-- Start Passage given --

Jethro Hazelhurst Jethro Hazelhurst - 4 months ago 25
PHP Question

Why is type hinting necessary in PHP?

I am having trouble wrapping my head around the importance of Type hinting in PHP.

Apparently 'type hinting' in php can be defined as follows:


"Type hinting" forces you to only pass objects of a particular type.
This prevents you from passing incompatible values, and creates a
standard if you're working with a team etc.


So type hinting at the most basic level, is not required to actually make the code work?

I have the following code to try and understand what is going on...

Index.php

<?php
include 'Song.php';

$song_object = new Song;

$song_object->title = "Beat it!";
$song_object->lyrics = "It doesn't matter who's wrong or right... just beat it!";


function sing(Song $song)
{
echo "Singing the song called " . $song->title;
echo "<p>" . $song->lyrics . "</p>";
}

sing($song_object);


Song.php

<?php

class Song
{
public $title;
public $lyrics;
}


the code does its thing with or without the little type hint in the function sing();

enter image description here

So... this leads me to believe that type hinting is simply a coding convention to make sure only certain classes are used and are not needed to produce functional code, is this correct?

Type hinting, as the quote above suggests, is there to create a standard if you're working with a team

Am I missing anything here?

Many thanks in advance.

-- End Passage given --

**Request a**
Transcribe the PHP thread from "I have the following" up to and including "function sing(Song $song)".

-- Start Data section --

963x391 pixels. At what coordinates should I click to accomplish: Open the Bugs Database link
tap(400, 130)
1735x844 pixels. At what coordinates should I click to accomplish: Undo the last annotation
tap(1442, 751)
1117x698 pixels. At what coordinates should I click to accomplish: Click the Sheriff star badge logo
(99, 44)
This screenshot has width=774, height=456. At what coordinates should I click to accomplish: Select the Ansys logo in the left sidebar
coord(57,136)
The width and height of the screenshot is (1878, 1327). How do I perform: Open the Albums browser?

-- End Data section --

**Request b**
Restate word for word the lines of the listing from its first line up to and including the line with "coord(57,136)".

**Answer a**
I have the following code to try and understand what is going on...

Index.php

<?php
include 'Song.php';

$song_object = new Song;

$song_object->title = "Beat it!";
$song_object->lyrics = "It doesn't matter who's wrong or right... just beat it!";


function sing(Song $song)

**Answer b**
963x391 pixels. At what coordinates should I click to accomplish: Open the Bugs Database link
tap(400, 130)
1735x844 pixels. At what coordinates should I click to accomplish: Undo the last annotation
tap(1442, 751)
1117x698 pixels. At what coordinates should I click to accomplish: Click the Sheriff star badge logo
(99, 44)
This screenshot has width=774, height=456. At what coordinates should I click to accomplish: Select the Ansys logo in the left sidebar
coord(57,136)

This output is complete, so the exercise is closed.